__Work task__
From top to bottom, each entry below must be reproduced exactly.

----

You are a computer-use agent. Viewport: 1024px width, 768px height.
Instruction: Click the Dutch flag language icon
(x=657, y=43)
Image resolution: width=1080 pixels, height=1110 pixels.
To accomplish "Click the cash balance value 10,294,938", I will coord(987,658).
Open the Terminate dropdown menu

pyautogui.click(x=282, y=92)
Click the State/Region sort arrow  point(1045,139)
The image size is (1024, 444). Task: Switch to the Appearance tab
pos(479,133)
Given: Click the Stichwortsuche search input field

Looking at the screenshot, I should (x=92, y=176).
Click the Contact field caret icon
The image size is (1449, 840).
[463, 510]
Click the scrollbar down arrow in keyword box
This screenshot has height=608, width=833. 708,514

----

__Result below__
You are a computer-use agent. Viewport: 1024px width, 768px height.
Instruction: Click the Dutch flag language icon
(x=657, y=43)
Image resolution: width=1080 pixels, height=1110 pixels.
To accomplish "Click the cash balance value 10,294,938", I will coord(987,658).
Open the Terminate dropdown menu

pyautogui.click(x=282, y=92)
Click the State/Region sort arrow  point(1045,139)
The image size is (1024, 444). Task: Switch to the Appearance tab
pos(479,133)
Given: Click the Stichwortsuche search input field

Looking at the screenshot, I should (x=92, y=176).
Click the Contact field caret icon
The image size is (1449, 840).
[463, 510]
Click the scrollbar down arrow in keyword box
This screenshot has height=608, width=833. 708,514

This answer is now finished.